Limitations & Future Work

  • Only two modes integrated: The current work only considers text and bounding box grounding. More modes (e.g., segmentation masks, tool calls, visual prompts) have not yet been included; scalability remains to be verified.
  • Single grounding format: Visual grounding is limited to object [x1,y1,x2,y2] bounding boxes, which may lack expressiveness for tasks requiring fine-grained regions (e.g., segmentation masks, key points).
  • Gap to upper bound: AdaVaR-3B's 50.8 vs. the 56.8 upper bound suggests that mode selection is not yet optimal and adaptive capabilities can be further improved.
  • Dependency on verifiable rewards: The RL stage relies on rule-based answer verification, making it difficult to apply to open-ended or subjective visual reasoning tasks.
  • Language Reasoning Models: From CoT prompts, ToT/GoT structures, and majority voting to DeepSeek-R1 using scalable RL to incentivize reasoning—MoVT transfers this RL approach to the dimension of "mode selection."
  • Text-based Reasoning LVLMs (VLAA-Thinker, MM-Eureka, OVR, etc.) excel in math but are prone to hallucination; Visually-grounded LVLMs (DeepEyes, ViGoRL, Chain-of-Focus, etc.) excel in object tasks but struggle with math.

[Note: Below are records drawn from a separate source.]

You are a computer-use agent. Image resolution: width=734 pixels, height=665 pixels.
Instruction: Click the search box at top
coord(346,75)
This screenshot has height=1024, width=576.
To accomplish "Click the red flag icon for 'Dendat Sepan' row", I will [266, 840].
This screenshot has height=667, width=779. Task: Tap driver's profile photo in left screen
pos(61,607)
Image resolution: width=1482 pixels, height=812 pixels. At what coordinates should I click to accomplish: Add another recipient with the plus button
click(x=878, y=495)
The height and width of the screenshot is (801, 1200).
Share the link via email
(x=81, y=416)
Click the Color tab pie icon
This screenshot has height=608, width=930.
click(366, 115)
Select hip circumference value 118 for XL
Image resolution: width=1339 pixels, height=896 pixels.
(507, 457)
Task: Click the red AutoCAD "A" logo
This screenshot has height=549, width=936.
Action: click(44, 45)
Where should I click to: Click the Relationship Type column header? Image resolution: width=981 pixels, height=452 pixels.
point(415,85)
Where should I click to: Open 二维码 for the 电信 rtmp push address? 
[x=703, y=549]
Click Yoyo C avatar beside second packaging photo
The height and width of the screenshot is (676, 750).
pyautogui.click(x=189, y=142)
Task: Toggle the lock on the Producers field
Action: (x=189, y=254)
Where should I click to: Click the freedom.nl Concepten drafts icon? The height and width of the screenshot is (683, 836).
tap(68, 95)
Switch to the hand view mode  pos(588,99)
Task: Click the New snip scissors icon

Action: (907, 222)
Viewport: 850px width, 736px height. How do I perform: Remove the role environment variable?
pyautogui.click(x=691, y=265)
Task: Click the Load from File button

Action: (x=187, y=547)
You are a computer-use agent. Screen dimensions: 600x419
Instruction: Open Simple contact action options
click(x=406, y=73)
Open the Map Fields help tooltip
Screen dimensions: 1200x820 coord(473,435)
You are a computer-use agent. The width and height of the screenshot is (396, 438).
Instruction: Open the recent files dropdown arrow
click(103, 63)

Unifying these two lines is the core differentiator of this work.
  • Insight: When different methods have complementary inductive biases, rather than simple data mixing (which performed worst in Mix-SFT-RL), it is better to explicitly model a decision layer for "when to use which method" and use relative advantages in RL to supervise this selection. This approach can be generalized to broader "multi-strategy fusion" scenarios like tool selection, modality selection, or choosing between retrieval and parametric knowledge.

Rating

  • Novelty: ⭐⭐⭐⭐ — Explicitly modeling "reasoning mode selection" as a learnable decision layer and customizing AdaGRPO (prefix-guided exploration + Gaussian CDF relative advantage + token-level advantage decoupling) shows algorithmic originality.
  • Experimental Thoroughness: ⭐⭐⭐⭐ — Solid across 8 cross-domain benchmarks, two scales (3B/7B), multiple baselines (single-mode, mixed, prefix-free), and ablation studies including upper-bound analysis and visualization of mode selection rates.
  • Writing Quality: ⭐⭐⭐⭐ — The motivation is clearly illustrated by Figure 1b's "no single mode is king" concept. Methodological derivation is clear, with good coordination between formulas and diagrams.
  • Value: ⭐⭐⭐⭐ — Provides a feasible paradigm for "general visual reasoning models" and releases code, models, and data, offering methodological value for research on multi-strategy fusion.